PERINTAH TUGAS:
Tolong jawab pertanyaan berikut berdasarkan teks yang diberikan di bawah.
1. Hubungan antara apa dan apa yang menjadi masalah yang diajukan Engels?
2. Pengalaman revolusi di mana yang disebut akan mengilustrasikan masalah itu secara spesifik?
3. Teks itu menyatakan kembali ke apa pada kalimat terakhirnya?

Dalam argumen di atas, Engels secara teoritis mengajukan masalah yang selalu muncul secara praktis, gamblang, dan, terlebih lagi, dalam skala aksi massa di setiap revolusi besar, yaitu, masalah hubungan antara badan “khusus” orang-orang bersenjata dan “organisasi penduduk bersenjata yang bertindak-sendiri”. Kita akan melihat bagaimana masalah ini secara spesifik diilustrasikan oleh pengalaman revolusi di Eropa dan Rusia.

Tapi kembali ke pemaparan Engels.

MATERI YANG DIBERIKAN:
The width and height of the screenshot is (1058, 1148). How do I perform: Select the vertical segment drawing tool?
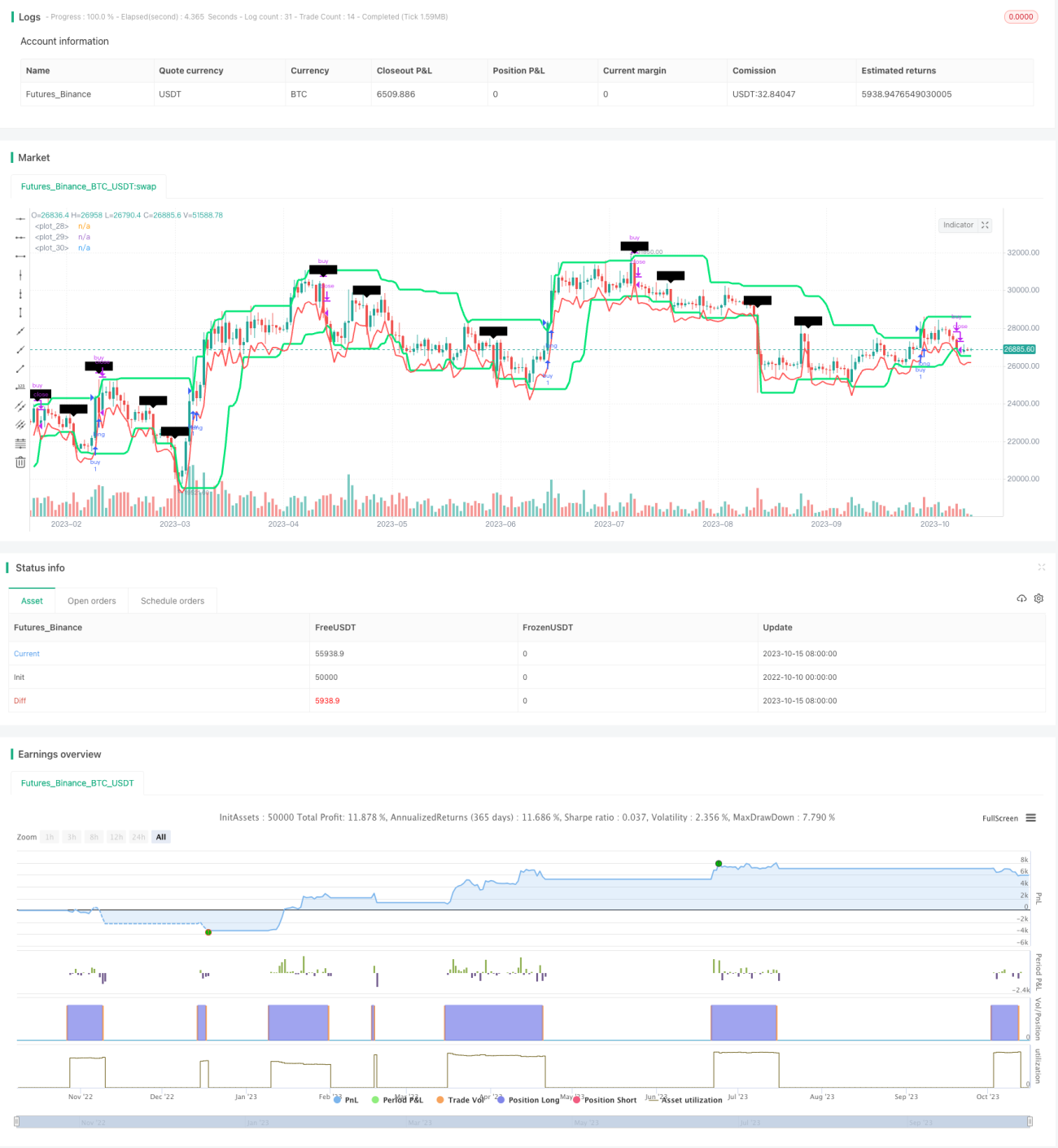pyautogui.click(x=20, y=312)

...

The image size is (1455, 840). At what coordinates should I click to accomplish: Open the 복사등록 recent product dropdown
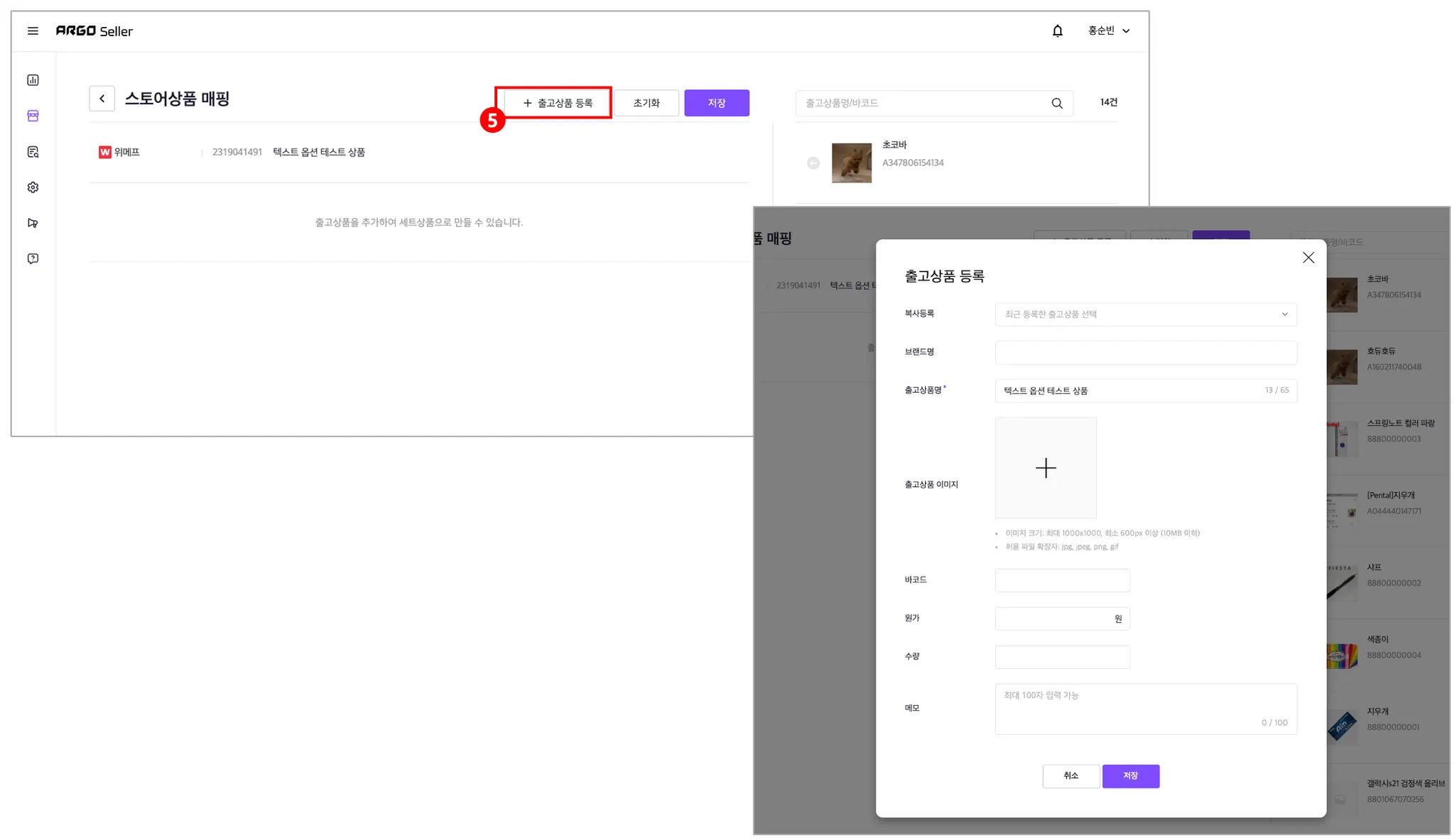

JAWABAN LENGKAP:
1. Hubungan antara badan "khusus" orang-orang bersenjata dan "organisasi penduduk bersenjata yang bertindak-sendiri".
2. Revolusi di Eropa dan Rusia.
3. Pemaparan Engels.